In other news I am quite alone for the next few weeks as my best friend here in Budapest is off traveling for a while. I am happy for her, but a tad lonely nonetheless.
This update is looking pretty shit, I am sorry. I heard a funny saying yesterday. “The devil invented Hungarian while he was drunk” It sounds plausible. I think I have heard that before, though I can’t remember where. I Hungarian is still shit, sometimes it feels like I will never learn to speak well. I feel like an idiot when people talk to me, I just smile and nod like I understand.

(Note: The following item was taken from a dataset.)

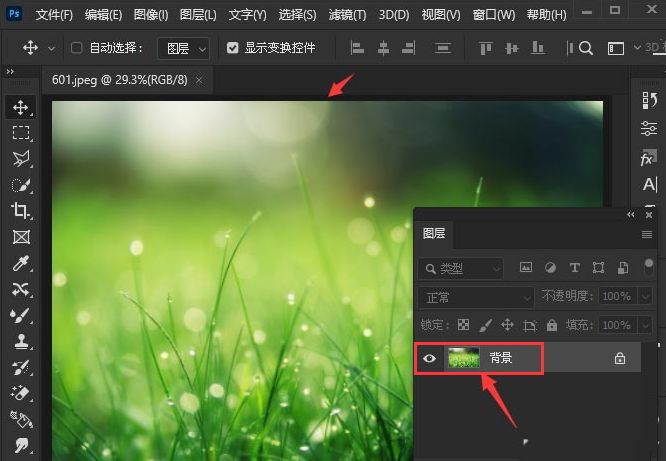666x461 pixels.
Task: Open the 图像(I) menu
Action: [x=150, y=15]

At times I feel like a bad exchange student, a sort of failure for not knowing the language by now, or for feeling sad or homesick. I really do love it here in Hungary, but I would be lying if I said it wasn’t difficult. I can’t regret my choice in being here though, because the good far outshines the shit. The amazing people I am meeting. The strangers that reach out their hands, just because they care. It really makes you see the bigger picture.
If any prospective outbounds read this than I want to say that if you are not going to be in your Junior or Senior year while you are away, wait. It is hard enough being almost 17 in a pretty liberal central/eastern European country, but it is even more difficult when you are younger. When you are away you want more freedom, and you are less likely to have it if you are barely 15 or 16. Really, I am saying this because once you arrive you will wish you had waited. Also, who want to go back for 2 (!) more years of high school?
I really love Budapest, the city is just so alive and lived in. It is dirtier I suppose than many of its more western counterparts, but I love it all the same. Budapest has such life and history, that is always encompassing you, wherever you go.
Lastly, I am still surprised when people ask me about Sarah Palin, 6 months ago no one would care about our Governor; but now she is internationally news worthy. I even have a news paper from the day I arrived with Sarah on the Front page. Also many people seem to think that they should always tell me how the politics in the us should change, or what is wrong with them, or the people, or who should win the election. It is difficult to defend ones self sometimes in the face of such strong international opinions. But for the most part people aren’t too rude about it, just curious; all eyes are defiantly on the United States in the next few day. Everyone want to know what is going to happen on the 4th. I seems strange to me to be observing such am important event in my country from an international vantage point. No matter who you are voting for, just remember to go out and do it.
This post is the majority of my most recent update that I sent home, I only took out some specifics. Honestly I am just feeling too lazy to write a separate update for a post. So to anyone who actually knows me and receives said emails, sorry for the repeat.